───── Data to examine

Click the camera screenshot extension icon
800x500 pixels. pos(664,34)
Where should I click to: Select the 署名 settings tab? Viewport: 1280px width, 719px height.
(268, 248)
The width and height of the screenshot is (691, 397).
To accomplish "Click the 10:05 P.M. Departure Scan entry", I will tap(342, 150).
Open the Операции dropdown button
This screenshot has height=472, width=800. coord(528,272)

──────────
───── Data to examine

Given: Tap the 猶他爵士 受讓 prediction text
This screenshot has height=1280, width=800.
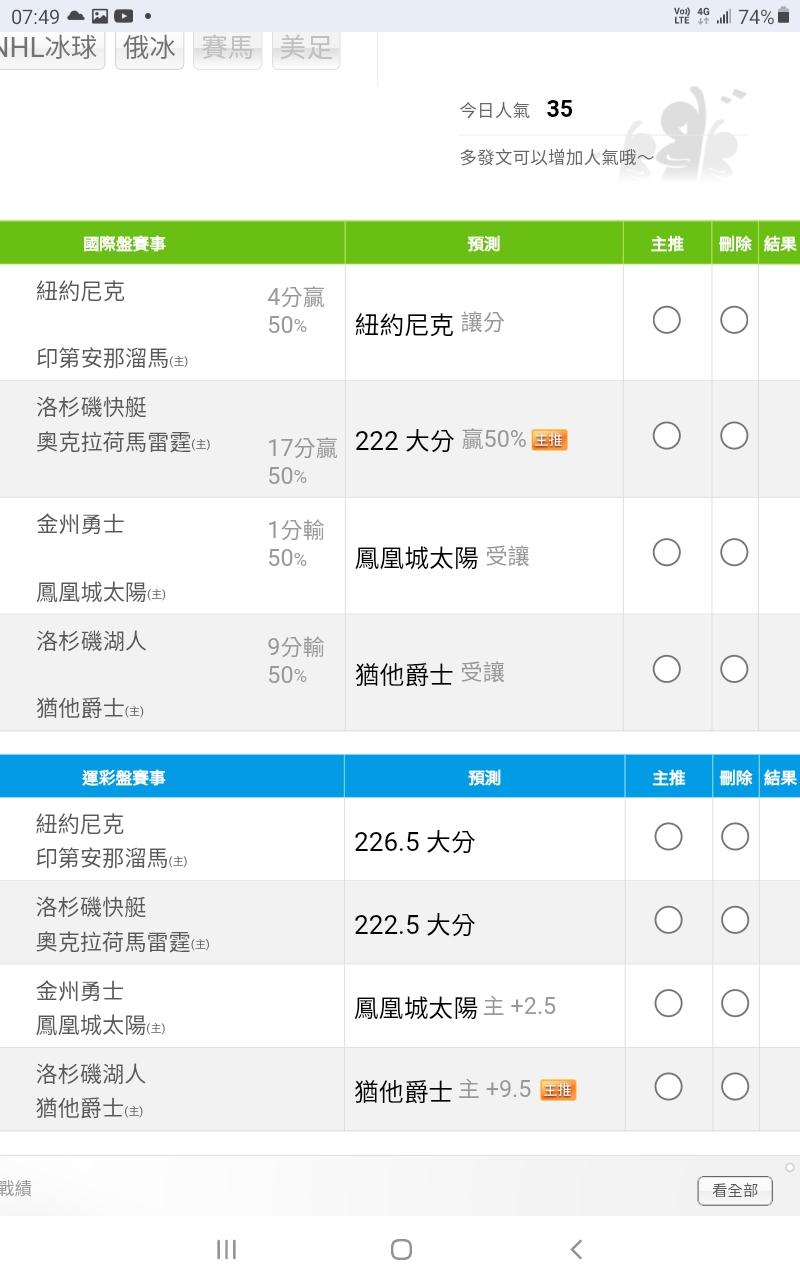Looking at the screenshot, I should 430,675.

──────────

» **The task**
The range runs from the line with "Click the camera screenshot extension icon" up to and including the line with "The width and" in the listing above; please write out exactly those lines and nothing more.

» **Solution**
Click the camera screenshot extension icon
800x500 pixels. pos(664,34)
Where should I click to: Select the 署名 settings tab? Viewport: 1280px width, 719px height.
(268, 248)
The width and height of the screenshot is (691, 397).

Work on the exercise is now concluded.